Management must ensure the staff, processes, systems and policies are supportive of each other and focused on meeting customer needs. To provide quality customer service also requires examining what stops this supportive network from working, and a commitment to make necessary changes to end the blockages and problems. 

Consider the following tips for good management:

  • provide leadership and aim to make quality customer service part of your business culture
  • create a customer service focus across your whole business
  • display and follow a Customer Service Charter, which clearly outlines the quality of service to be expected by your customers
  • ensure your systems and procedures, incentive programs and feedback mechanisms support the provision of quality customer service
  • provide quality customer service to the people you rely on to meet customer needs (internal customers) as well as to paying customers (external customers)
  • ensure a system exists to capture regular, reliable feedback from customers about their needs and your service
  • welcome customer feedback and complaints as an opportunity to build relationships with your customers and improve your product and/or service
  • actively encourage quality customer service and continuous improvement in everything your business does.

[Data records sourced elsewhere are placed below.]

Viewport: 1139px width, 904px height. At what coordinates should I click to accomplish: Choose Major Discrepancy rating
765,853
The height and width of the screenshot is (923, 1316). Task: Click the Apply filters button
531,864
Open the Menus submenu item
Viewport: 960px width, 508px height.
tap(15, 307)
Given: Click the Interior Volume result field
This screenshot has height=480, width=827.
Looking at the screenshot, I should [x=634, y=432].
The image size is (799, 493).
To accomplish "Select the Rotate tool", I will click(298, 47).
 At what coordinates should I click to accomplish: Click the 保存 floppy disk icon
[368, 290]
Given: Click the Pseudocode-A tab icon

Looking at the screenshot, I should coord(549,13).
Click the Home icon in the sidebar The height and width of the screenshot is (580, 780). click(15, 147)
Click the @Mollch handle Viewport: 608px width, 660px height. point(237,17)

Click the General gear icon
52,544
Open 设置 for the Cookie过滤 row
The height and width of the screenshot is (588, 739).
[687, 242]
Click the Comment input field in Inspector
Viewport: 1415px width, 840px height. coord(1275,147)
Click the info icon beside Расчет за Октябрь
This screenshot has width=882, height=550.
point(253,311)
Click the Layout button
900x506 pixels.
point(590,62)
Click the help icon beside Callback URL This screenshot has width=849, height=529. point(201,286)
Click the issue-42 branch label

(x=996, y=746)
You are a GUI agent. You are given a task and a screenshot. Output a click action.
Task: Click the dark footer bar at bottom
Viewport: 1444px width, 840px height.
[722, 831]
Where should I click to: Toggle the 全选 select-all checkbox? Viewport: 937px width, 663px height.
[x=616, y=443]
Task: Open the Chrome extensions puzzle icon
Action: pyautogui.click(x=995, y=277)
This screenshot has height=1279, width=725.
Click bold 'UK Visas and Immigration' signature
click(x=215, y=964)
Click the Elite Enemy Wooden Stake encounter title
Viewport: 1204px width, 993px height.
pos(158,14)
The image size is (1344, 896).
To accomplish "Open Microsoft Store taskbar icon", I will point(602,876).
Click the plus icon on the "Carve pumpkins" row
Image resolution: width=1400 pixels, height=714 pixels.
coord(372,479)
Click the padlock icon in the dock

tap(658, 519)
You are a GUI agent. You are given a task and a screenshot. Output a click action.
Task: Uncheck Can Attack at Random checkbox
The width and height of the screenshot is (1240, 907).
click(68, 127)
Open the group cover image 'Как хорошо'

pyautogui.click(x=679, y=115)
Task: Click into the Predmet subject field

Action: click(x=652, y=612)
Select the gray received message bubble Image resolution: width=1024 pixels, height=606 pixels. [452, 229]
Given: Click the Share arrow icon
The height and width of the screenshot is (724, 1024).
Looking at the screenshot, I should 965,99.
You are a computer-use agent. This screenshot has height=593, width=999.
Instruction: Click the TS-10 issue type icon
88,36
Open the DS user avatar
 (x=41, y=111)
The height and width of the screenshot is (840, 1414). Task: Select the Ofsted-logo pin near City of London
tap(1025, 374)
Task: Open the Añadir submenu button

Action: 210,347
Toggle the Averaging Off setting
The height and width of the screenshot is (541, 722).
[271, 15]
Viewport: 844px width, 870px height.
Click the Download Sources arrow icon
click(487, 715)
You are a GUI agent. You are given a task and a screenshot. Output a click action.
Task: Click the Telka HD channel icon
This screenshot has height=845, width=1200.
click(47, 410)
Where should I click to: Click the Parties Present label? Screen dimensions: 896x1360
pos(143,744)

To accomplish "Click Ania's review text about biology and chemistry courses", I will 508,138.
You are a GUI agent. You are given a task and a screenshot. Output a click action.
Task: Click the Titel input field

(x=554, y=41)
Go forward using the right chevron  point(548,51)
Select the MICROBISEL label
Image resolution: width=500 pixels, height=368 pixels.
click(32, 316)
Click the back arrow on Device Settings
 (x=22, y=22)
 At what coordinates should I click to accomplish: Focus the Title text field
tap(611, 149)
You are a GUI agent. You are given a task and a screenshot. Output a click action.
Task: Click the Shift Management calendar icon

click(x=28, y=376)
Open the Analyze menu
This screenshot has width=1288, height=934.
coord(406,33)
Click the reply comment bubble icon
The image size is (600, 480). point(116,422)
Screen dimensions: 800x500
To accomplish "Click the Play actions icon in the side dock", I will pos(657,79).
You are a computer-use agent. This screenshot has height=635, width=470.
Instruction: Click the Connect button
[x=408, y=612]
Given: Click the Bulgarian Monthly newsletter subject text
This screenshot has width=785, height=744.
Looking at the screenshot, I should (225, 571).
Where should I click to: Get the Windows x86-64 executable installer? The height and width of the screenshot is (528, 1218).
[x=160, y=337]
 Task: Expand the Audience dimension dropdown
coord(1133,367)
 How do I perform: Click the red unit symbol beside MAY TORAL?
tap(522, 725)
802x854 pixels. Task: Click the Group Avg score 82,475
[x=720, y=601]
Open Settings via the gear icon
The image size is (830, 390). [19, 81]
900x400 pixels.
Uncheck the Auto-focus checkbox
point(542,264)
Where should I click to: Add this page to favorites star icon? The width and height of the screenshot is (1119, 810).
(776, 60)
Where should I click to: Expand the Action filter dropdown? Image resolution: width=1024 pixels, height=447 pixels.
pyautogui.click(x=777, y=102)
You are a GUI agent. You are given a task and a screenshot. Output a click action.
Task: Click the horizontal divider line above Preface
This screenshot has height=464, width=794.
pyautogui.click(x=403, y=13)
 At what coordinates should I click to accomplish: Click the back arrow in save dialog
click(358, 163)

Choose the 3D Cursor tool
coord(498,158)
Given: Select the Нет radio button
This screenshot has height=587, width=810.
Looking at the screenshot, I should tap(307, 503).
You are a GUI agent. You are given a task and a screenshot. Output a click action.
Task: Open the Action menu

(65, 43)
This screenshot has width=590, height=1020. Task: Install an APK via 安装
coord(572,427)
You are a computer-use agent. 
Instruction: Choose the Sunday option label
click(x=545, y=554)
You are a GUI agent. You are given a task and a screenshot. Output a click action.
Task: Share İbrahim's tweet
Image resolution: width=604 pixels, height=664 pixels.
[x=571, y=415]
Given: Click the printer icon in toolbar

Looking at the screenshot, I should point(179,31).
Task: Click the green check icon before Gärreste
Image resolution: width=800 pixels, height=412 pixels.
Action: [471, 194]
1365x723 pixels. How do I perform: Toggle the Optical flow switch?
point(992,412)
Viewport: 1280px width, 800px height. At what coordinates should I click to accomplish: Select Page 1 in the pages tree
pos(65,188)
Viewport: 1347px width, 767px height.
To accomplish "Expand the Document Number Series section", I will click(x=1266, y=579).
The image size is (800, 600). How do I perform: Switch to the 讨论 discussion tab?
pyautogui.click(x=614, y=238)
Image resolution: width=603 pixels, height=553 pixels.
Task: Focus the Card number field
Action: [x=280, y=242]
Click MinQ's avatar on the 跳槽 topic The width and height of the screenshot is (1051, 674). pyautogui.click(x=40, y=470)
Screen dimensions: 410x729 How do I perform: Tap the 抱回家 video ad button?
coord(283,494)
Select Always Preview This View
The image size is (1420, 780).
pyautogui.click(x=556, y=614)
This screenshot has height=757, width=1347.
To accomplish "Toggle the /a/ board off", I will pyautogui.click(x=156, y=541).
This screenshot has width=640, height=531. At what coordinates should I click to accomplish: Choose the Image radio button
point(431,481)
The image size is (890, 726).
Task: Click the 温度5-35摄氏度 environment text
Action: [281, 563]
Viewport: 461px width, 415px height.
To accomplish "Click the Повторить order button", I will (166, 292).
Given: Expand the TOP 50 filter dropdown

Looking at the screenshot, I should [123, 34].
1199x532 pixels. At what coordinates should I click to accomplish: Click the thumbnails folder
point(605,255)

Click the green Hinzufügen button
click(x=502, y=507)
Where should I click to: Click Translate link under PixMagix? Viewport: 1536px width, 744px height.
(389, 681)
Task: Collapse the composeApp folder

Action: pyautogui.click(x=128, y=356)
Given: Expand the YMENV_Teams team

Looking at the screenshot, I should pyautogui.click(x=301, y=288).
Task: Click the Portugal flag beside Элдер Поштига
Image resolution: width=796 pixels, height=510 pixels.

If you think implementing customer service is too costly or time-consuming, think again. It doesn't have to be. Walk in to any large bookshop and you will find a selection of practical 'how-to' guides on customer service that you can implement easily. Business Enterprise Centres Australia also have resources and short courses to help you improve customer service.

Implementing customer service in your business can be relatively simple and cost effective.

For more information about customer service visit Business Enterprise Centres Australia at to find your local Business Enterprise Centre.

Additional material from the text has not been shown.